● Data:
------------

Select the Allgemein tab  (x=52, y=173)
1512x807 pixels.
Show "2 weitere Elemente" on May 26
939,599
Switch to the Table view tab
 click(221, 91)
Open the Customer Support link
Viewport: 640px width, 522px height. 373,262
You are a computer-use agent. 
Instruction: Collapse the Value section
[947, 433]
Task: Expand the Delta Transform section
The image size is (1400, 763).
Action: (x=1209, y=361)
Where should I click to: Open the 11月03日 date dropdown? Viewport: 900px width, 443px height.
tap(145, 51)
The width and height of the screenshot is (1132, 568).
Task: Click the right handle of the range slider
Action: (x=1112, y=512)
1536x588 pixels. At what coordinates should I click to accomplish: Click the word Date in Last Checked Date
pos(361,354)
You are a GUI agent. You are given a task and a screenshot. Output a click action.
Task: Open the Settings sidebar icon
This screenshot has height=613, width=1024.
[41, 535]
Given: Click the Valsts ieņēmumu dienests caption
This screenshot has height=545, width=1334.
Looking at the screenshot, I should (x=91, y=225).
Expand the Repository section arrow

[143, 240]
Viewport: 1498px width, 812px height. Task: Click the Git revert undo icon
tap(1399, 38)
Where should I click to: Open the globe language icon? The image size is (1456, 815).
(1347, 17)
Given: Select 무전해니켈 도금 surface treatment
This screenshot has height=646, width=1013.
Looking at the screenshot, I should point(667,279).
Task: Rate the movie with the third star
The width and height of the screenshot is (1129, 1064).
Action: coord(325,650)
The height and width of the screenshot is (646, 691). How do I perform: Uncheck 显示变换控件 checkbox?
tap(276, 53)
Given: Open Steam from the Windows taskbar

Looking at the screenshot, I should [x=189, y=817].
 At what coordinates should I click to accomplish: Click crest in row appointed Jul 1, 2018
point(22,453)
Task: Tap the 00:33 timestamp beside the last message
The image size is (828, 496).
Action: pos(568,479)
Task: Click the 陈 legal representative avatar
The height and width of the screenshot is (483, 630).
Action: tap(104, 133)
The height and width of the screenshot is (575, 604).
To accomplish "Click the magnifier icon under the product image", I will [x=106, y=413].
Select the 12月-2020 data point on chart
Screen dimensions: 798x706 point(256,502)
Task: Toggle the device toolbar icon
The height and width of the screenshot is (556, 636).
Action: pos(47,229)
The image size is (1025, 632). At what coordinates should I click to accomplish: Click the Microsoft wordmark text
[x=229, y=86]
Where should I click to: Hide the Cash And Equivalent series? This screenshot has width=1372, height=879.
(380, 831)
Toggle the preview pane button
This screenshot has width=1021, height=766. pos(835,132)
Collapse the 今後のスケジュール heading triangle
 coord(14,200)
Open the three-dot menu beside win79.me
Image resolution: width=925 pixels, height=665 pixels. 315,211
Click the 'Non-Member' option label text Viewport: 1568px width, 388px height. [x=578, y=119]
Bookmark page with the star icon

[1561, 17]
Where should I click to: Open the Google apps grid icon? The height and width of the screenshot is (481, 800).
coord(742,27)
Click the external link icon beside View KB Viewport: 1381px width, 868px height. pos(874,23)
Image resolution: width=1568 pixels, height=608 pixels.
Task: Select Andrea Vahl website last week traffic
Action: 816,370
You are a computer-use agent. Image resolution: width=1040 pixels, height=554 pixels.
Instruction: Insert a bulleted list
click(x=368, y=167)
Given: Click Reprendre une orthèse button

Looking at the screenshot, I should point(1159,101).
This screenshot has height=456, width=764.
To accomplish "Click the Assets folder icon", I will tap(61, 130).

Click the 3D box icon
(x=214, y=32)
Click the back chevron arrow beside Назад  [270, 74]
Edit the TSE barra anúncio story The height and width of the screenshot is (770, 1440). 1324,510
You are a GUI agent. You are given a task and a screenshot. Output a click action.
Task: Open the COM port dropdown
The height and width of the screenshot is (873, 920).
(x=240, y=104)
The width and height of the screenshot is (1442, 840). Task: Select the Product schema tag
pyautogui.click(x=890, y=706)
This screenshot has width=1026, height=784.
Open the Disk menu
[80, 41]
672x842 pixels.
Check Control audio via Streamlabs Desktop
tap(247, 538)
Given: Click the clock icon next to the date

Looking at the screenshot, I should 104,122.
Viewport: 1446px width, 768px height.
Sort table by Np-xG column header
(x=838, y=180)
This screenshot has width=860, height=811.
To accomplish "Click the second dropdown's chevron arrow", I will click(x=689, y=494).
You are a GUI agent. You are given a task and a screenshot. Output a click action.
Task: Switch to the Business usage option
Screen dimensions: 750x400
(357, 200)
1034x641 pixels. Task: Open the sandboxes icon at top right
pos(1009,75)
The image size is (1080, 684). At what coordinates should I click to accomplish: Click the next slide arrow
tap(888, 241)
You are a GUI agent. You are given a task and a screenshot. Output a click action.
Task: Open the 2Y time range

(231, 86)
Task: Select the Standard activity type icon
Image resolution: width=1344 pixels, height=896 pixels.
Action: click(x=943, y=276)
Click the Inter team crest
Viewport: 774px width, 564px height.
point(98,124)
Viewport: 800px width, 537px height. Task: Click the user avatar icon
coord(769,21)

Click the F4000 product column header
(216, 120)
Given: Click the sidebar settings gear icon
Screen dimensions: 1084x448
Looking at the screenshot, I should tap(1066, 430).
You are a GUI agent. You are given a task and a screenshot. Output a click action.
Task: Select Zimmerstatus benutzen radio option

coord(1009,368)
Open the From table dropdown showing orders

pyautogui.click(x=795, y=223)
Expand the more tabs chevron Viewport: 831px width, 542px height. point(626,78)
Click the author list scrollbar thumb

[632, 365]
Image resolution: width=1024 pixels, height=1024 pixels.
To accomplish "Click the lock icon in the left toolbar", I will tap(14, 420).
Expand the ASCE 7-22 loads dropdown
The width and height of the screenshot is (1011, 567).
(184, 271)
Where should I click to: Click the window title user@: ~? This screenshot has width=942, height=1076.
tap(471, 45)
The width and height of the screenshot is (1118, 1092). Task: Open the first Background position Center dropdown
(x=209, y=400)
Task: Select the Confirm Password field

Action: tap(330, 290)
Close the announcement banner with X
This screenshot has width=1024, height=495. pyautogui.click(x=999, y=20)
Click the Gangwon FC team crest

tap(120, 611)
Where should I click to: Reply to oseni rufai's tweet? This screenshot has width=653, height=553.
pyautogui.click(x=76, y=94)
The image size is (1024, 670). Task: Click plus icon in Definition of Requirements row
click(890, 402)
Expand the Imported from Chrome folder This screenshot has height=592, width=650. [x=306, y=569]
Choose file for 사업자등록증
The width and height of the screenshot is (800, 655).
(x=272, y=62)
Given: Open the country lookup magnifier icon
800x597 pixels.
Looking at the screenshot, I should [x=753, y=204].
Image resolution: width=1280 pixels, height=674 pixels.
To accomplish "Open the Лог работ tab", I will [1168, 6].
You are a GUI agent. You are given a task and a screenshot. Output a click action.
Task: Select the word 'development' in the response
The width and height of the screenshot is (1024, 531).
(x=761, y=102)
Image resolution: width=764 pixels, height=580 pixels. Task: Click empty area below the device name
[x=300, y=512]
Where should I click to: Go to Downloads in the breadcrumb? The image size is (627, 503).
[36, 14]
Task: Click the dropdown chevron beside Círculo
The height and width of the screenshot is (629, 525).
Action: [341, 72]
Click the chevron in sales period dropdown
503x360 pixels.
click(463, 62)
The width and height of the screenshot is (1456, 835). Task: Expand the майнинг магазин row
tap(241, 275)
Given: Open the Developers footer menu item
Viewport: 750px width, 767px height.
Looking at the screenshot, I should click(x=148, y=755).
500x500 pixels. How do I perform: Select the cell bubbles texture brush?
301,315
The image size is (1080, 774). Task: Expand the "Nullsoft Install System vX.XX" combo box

------------

● What you should do:
Where does the string "magnifier" occur in the listing above? Return every line that contains it.

● Completed task:
To accomplish "Click the magnifier icon under the product image", I will [x=106, y=413].
Given: Open the country lookup magnifier icon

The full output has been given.